The draft Conversion Practices Bill, published today, seems to have been written with the express purpose of pleasing no one. The bill is an attempt to criminalise abusive practices and therapies that target someone’s sexual orientation or gender identity. While the bill may be well intentioned, trans activists will predictably rage that it does not go far enough. Meanwhile, those who suspect that claims about the prevalence of conversion therapy have been wildly exaggerated for political ends will see the legislation for what it is: a bone tossed to the LGBTQAI+ lobby. Yet there is one thing legislators should be able to agree on: laws built on vague definitions are dangerous.
This bill would criminalise practices intended to persuade someone to have, not have, believe they have, or believe they do not have, a particular sexual orientation or transgender identity. Any action deemed to have caused harm or “serious alarm or distress to the individual which has a substantial adverse effect on their usual day-to-day activities” would be covered. But violence against the person is already a criminal offence, and there is no evidence that so-called conversion therapy is widespread.
However, this bill does not merely create criminal offences. It also establishes conversion practice protection orders that may be sought by police, local authorities and others, including in family proceedings that may seek to protect someone from being subject to an alleged conversion practice. Such powers may be justified where conduct is clearly defined and serious, but are far more troubling when built upon concepts as subjective as emotional pressure and gender identity.
As ever, the devil is in the detail. This would be the first time “transgender identity” has been explicitly written into law. The bill defines it as being transsexual, undergoing or proposing to undergo a process of gender reassignment, or identifying as “neither male nor female” or “not solely male or female”. This leaves the very term up for varied interpretation.
Furthermore, conduct carried out in the course of providing healthcare is exempt from prosecution unless a practitioner acts in a manner that falls “far below” professional standards. Yet that merely relocates the uncertainty. The bill’s definition of abuse includes concepts such as “psychological or emotional pressure”. What confidence can a clinician have that exploratory questioning will not later be characterised as an attempt to alter or suppress a patient’s identity? Or if a patient identifies as asexual because they experience no sexual desire, can a clinician suggest that medication affecting their libido may be the cause and suggest they come off it?
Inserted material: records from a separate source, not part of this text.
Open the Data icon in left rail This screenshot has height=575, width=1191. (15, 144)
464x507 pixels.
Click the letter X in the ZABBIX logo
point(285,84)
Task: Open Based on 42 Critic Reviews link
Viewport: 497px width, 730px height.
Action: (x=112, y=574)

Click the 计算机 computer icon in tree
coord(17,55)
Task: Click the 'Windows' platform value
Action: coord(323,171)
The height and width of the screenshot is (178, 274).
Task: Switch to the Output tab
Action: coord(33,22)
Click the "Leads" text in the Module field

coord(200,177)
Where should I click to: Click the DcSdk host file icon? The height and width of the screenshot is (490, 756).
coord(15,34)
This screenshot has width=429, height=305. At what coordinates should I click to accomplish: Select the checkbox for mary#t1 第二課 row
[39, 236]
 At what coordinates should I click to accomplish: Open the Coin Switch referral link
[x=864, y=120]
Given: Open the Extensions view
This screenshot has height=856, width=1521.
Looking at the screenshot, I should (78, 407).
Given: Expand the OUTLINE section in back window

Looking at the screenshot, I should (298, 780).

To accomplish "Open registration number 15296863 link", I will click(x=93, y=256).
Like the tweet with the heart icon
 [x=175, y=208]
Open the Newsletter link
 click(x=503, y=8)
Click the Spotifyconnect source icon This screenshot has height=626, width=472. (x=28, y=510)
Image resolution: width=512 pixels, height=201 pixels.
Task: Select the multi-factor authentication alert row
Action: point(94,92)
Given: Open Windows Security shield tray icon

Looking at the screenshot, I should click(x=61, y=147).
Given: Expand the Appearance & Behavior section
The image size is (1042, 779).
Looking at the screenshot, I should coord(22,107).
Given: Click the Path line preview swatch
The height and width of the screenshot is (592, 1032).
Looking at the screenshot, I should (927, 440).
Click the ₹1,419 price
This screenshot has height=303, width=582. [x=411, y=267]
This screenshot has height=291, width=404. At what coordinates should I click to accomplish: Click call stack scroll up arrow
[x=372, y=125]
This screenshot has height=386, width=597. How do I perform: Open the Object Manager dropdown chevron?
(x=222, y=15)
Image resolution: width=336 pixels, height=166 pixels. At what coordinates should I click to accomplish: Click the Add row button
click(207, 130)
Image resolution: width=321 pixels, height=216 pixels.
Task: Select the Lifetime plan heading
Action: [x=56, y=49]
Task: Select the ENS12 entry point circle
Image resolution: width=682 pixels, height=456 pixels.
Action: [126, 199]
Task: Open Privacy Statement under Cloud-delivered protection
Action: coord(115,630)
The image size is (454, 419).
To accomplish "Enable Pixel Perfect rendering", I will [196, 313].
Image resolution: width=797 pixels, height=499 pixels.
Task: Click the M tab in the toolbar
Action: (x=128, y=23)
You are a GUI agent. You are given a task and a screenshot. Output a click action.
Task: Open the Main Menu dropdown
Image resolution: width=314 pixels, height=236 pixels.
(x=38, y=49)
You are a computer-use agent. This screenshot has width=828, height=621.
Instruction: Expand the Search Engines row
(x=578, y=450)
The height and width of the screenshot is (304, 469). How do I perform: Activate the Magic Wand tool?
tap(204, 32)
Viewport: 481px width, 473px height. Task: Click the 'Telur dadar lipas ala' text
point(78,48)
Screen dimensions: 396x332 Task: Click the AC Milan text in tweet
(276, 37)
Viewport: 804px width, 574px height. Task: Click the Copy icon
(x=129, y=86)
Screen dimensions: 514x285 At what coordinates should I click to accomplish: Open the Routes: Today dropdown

And what of the adolescents who mistake being same-sex attracted for being trans? This is something that politicians have a duty to be particularly aware of in the wake of the scandal at the Tavistock Clinic. Data from the clinic found that among patients over 12 whose sexual orientation was recorded, around nine in 10 girls and four in five boys were same-sex attracted or bisexual.
The greatest danger posed by this bill is not that it will fill the prisons with therapists, parents and GPs. It is that it will make them afraid. Faced with nebulous concepts such as “psychological pressure”, “serious alarm”, and “transgender identity”, sensible professionals may conclude that affirmation is safer than inquiry. The result will not be better care but less of it.
Bad laws are often passed with good intentions. The problem is that once vague concepts are written into statute, they cease to belong to the politicians who drafted them. They belong to all of us, including grievance dwelling and perpetually offended activists.